15 Auch in Hinblick darauf, dass nach ständiger Rechtsprechung des Verwaltungsgerichtshofes (erst) bei einem mehr als zehn Jahre dauernden inländischen Aufenthalt des Fremden regelmäßig von einem Überwiegen der persönlichen Interessen an einem Verbleib in Österreich auszugehen ist (vgl. erneut etwa VwGH Ra 2019/19/0332, mwN), zeigt die Revision mit dem allgemeinen Vorbringen, dass der Revisionswerber sich in die österreichische Gesellschaft außergewöhnlich fest integriert habe, keine unvertretbare Interessenabwägung auf.

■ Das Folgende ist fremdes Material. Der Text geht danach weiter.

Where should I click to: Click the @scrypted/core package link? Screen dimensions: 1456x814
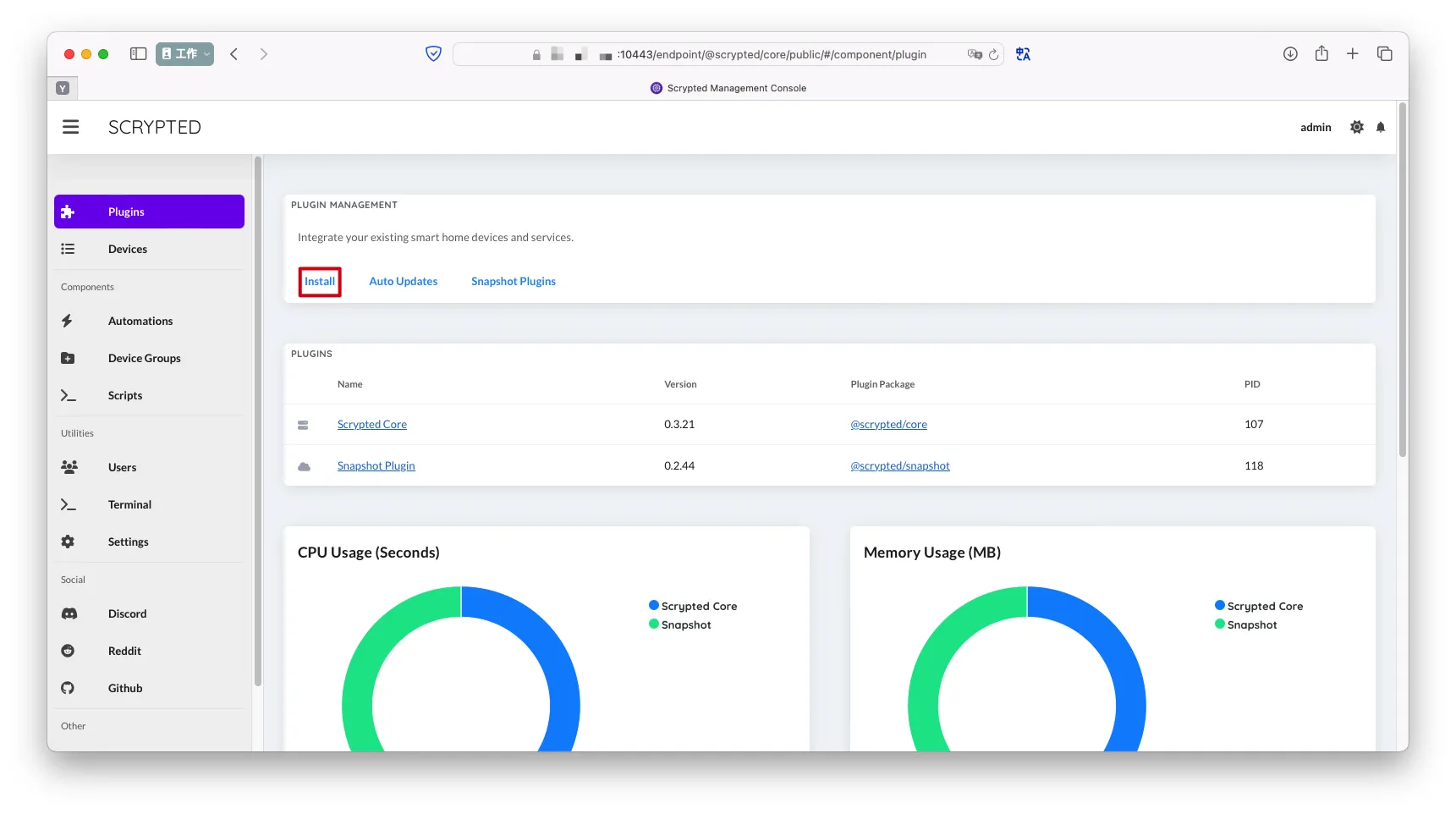[x=888, y=425]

16 Nach der Rechtsprechung des Verwaltungsgerichtshofes liegt in Bezug auf ein Erkenntnis (oder einen Beschluss) eines Verwaltungsgerichtes eine Rechtswidrigkeit vor, wenn das Verwaltungsgericht entgegen der Bestimmung des § 25 Abs. 7 zweiter Satz VwGVG trotz geänderter Zusammensetzung des Senates oder Zuweisung an einen anderen Einzelrichter die Verhandlung nicht wiederholt hat. Dies gilt auch für den Fall der neuerlichen Durchführung des verwaltungsgerichtlichen Verfahrens nach einem aufhebenden Erkenntnis des Verwaltungsgerichtshofes (vgl. VwGH 19.2.2020, Ra 2019/14/0509).

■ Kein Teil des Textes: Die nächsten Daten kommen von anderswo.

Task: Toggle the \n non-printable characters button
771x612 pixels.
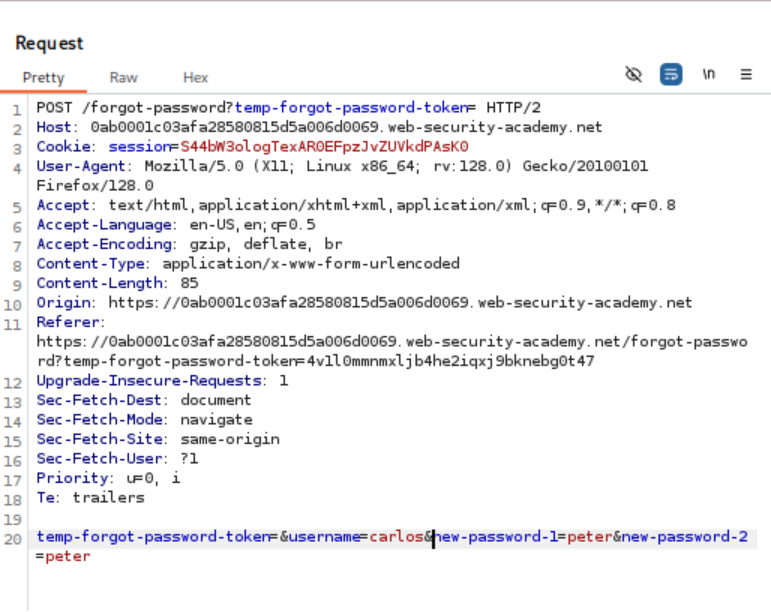Action: coord(709,75)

Im vorliegenden Fall fand im ersten Rechtsgang eine mündliche Verhandlung statt. Im zweiten und hier gegenständlichen Rechtsgang wurde das Verfahren derselben Gerichtsabteilung und derselben Richterin zugewiesen. Ausgehend davon gelingt es der Revision nicht darzulegen, inwiefern das BVwG die Verhandlungspflicht verletzt hätte (vgl. zur behaupteten Verletzung der Verhandlungspflicht im zweiten Rechtsgang auch den bereits erwähnten Ablehnungsbeschluss VfGH 3388/2020‑7, mwN).
17 In der Revision werden somit keine Rechtsfragen aufgeworfen, denen im Sinn des Art. 133 Abs. 4 B‑VG grundsätzliche Bedeutung zukäme. Die Revision war daher zurückzuweisen.